__Source records__
------------------------------
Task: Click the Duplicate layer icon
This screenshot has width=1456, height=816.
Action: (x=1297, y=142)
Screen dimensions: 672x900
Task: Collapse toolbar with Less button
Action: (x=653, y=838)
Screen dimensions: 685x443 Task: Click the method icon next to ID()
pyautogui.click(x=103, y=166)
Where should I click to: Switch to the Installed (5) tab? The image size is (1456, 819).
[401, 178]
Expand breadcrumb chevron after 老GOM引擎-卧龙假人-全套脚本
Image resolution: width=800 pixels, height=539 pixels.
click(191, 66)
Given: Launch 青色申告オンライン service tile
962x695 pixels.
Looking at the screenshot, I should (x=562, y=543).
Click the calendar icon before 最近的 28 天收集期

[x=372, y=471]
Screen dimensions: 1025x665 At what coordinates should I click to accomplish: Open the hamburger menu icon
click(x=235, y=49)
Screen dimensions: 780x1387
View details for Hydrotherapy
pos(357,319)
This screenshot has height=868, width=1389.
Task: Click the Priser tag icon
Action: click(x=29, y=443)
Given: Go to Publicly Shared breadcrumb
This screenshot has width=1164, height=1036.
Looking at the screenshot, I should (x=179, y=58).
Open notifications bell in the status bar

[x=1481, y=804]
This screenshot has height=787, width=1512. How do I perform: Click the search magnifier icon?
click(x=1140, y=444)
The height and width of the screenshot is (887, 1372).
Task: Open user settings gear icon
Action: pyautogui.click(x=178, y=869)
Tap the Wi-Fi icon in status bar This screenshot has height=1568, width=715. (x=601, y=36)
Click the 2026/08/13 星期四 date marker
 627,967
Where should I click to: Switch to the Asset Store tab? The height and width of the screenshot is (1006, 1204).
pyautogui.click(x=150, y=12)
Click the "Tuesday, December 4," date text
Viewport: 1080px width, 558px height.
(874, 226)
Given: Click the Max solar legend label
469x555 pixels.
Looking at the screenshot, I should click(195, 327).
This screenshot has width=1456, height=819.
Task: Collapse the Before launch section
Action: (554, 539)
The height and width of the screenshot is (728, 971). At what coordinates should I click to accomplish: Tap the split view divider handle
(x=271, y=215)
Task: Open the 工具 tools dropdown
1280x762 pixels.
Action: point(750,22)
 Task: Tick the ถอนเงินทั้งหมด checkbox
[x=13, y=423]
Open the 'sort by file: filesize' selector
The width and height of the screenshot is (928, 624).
------------------------------
__What to do__
Please reproduce all of the records above word for word, keeping every line in its original order.

__Finished answer__
Task: Click the Duplicate layer icon
This screenshot has width=1456, height=816.
Action: (x=1297, y=142)
Screen dimensions: 672x900
Task: Collapse toolbar with Less button
Action: (x=653, y=838)
Screen dimensions: 685x443 Task: Click the method icon next to ID()
pyautogui.click(x=103, y=166)
Where should I click to: Switch to the Installed (5) tab? The image size is (1456, 819).
[401, 178]
Expand breadcrumb chevron after 老GOM引擎-卧龙假人-全套脚本
Image resolution: width=800 pixels, height=539 pixels.
click(191, 66)
Given: Launch 青色申告オンライン service tile
962x695 pixels.
Looking at the screenshot, I should (x=562, y=543).
Click the calendar icon before 最近的 28 天收集期

[x=372, y=471]
Screen dimensions: 1025x665 At what coordinates should I click to accomplish: Open the hamburger menu icon
click(x=235, y=49)
Screen dimensions: 780x1387
View details for Hydrotherapy
pos(357,319)
This screenshot has height=868, width=1389.
Task: Click the Priser tag icon
Action: click(x=29, y=443)
Given: Go to Publicly Shared breadcrumb
This screenshot has width=1164, height=1036.
Looking at the screenshot, I should (x=179, y=58).
Open notifications bell in the status bar

[x=1481, y=804]
This screenshot has height=787, width=1512. How do I perform: Click the search magnifier icon?
click(x=1140, y=444)
The height and width of the screenshot is (887, 1372).
Task: Open user settings gear icon
Action: pyautogui.click(x=178, y=869)
Tap the Wi-Fi icon in status bar This screenshot has height=1568, width=715. (x=601, y=36)
Click the 2026/08/13 星期四 date marker
 627,967
Where should I click to: Switch to the Asset Store tab? The height and width of the screenshot is (1006, 1204).
pyautogui.click(x=150, y=12)
Click the "Tuesday, December 4," date text
Viewport: 1080px width, 558px height.
(874, 226)
Given: Click the Max solar legend label
469x555 pixels.
Looking at the screenshot, I should click(195, 327).
This screenshot has width=1456, height=819.
Task: Collapse the Before launch section
Action: (554, 539)
The height and width of the screenshot is (728, 971). At what coordinates should I click to accomplish: Tap the split view divider handle
(x=271, y=215)
Task: Open the 工具 tools dropdown
1280x762 pixels.
Action: point(750,22)
 Task: Tick the ถอนเงินทั้งหมด checkbox
[x=13, y=423]
Open the 'sort by file: filesize' selector
The width and height of the screenshot is (928, 624).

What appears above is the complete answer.